**THE RECORDS**.
+ + + + + + +

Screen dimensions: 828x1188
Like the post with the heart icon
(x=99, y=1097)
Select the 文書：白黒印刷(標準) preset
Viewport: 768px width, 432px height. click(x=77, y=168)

+ + + + + + +

**ACTIVITY**.
In full and word for word, give the listing above again.

**TASK ANSWER**.
Screen dimensions: 828x1188
Like the post with the heart icon
(x=99, y=1097)
Select the 文書：白黒印刷(標準) preset
Viewport: 768px width, 432px height. click(x=77, y=168)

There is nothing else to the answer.